Reproduce the records below exactly; the images should not appear.

##############################

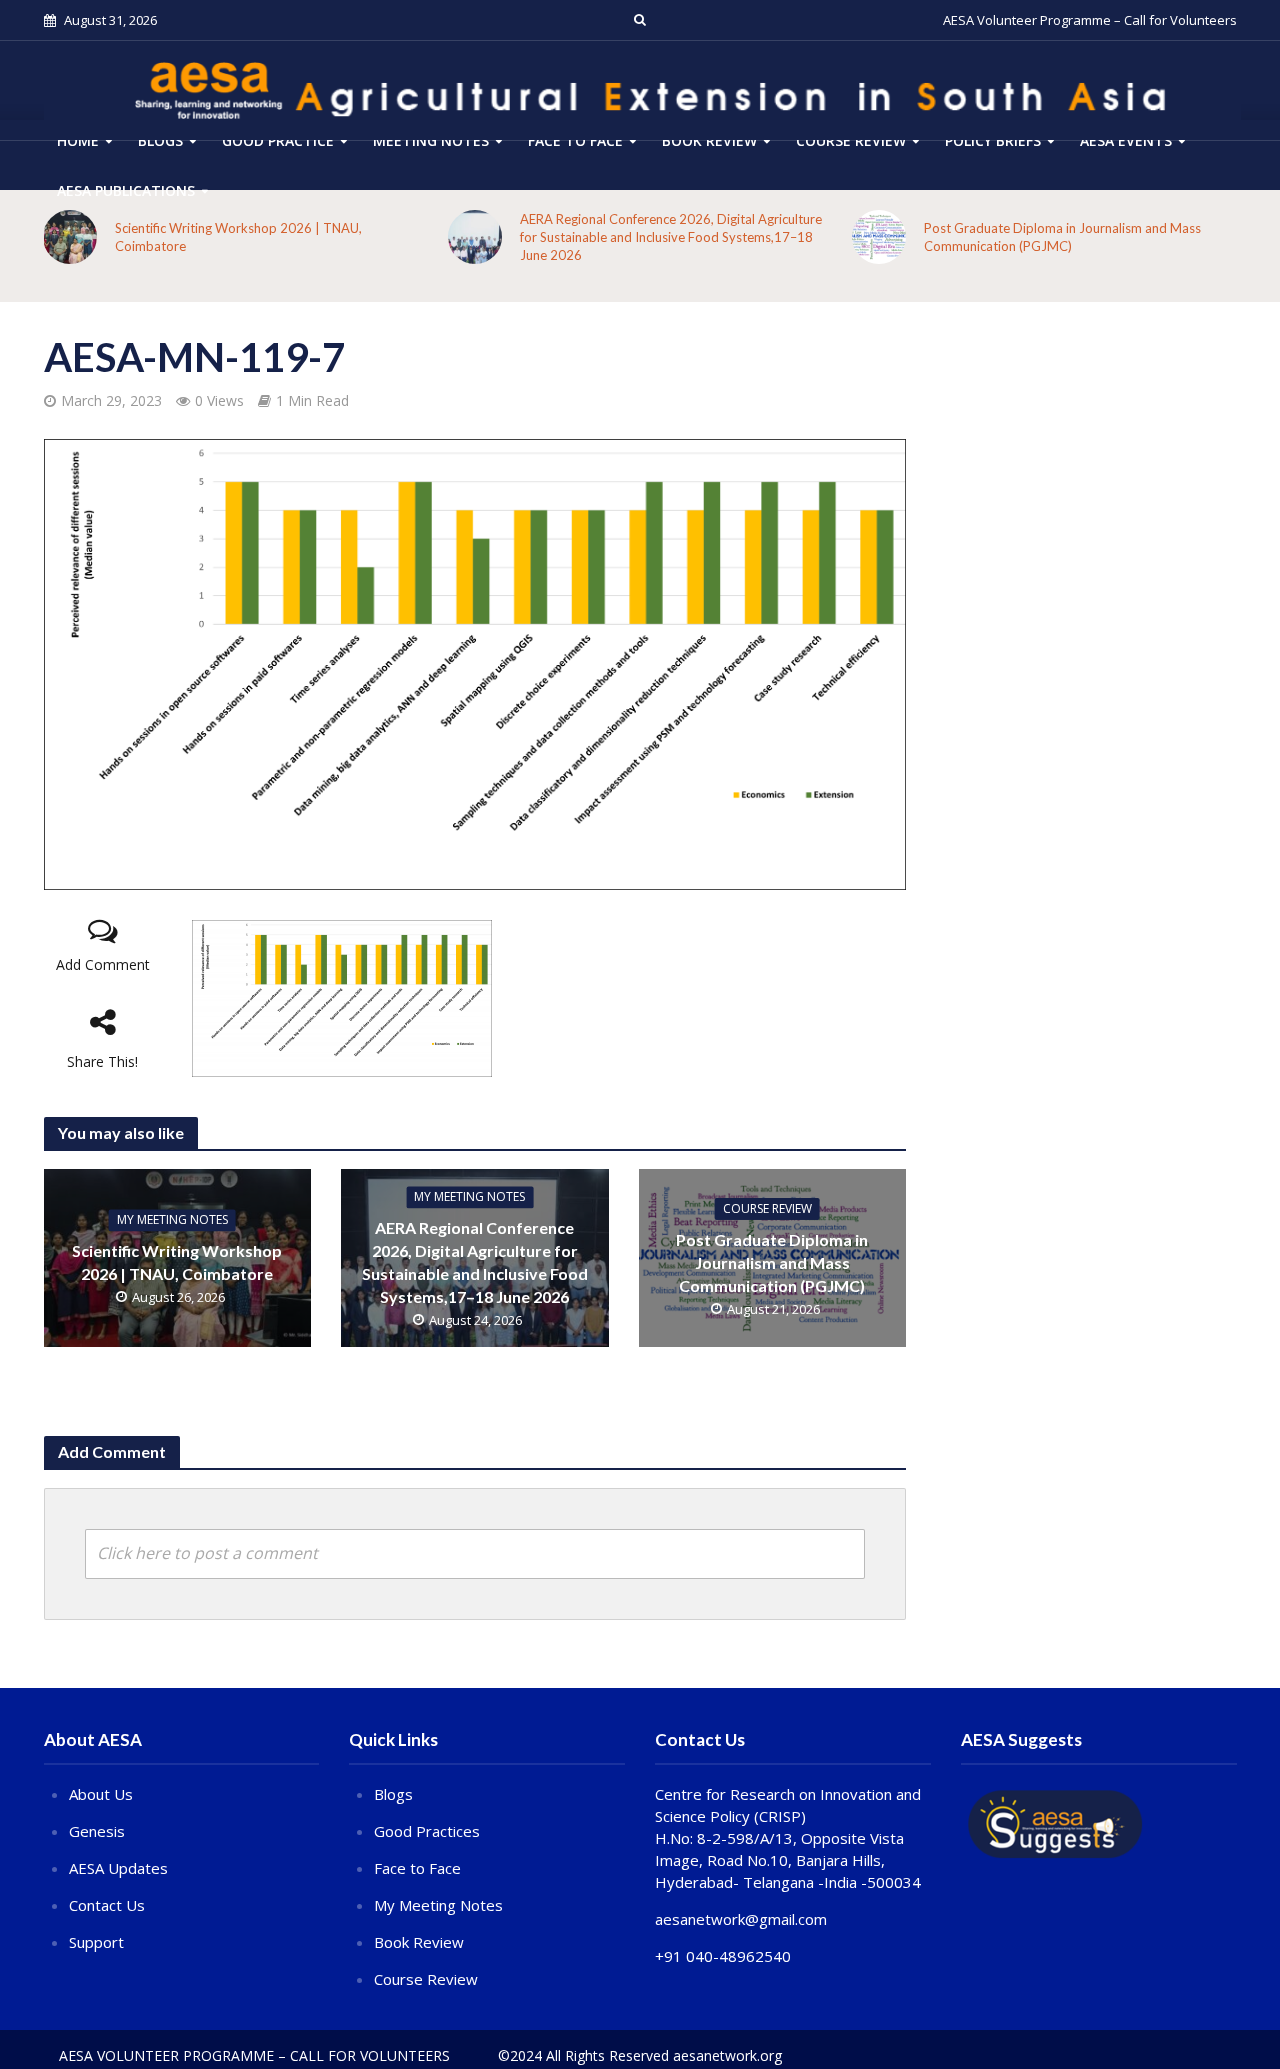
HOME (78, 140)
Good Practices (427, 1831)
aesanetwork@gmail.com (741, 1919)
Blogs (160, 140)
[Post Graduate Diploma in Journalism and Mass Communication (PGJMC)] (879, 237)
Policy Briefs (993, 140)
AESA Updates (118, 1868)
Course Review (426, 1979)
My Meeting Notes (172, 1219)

##############################

### Answer to this exercise
HOME (78, 140)
Good Practices (427, 1831)
aesanetwork@gmail.com (741, 1919)
Blogs (160, 140)
[Post Graduate Diploma in Journalism and Mass Communication (PGJMC)] (879, 237)
Policy Briefs (993, 140)
AESA Updates (118, 1868)
Course Review (426, 1979)
My Meeting Notes (172, 1219)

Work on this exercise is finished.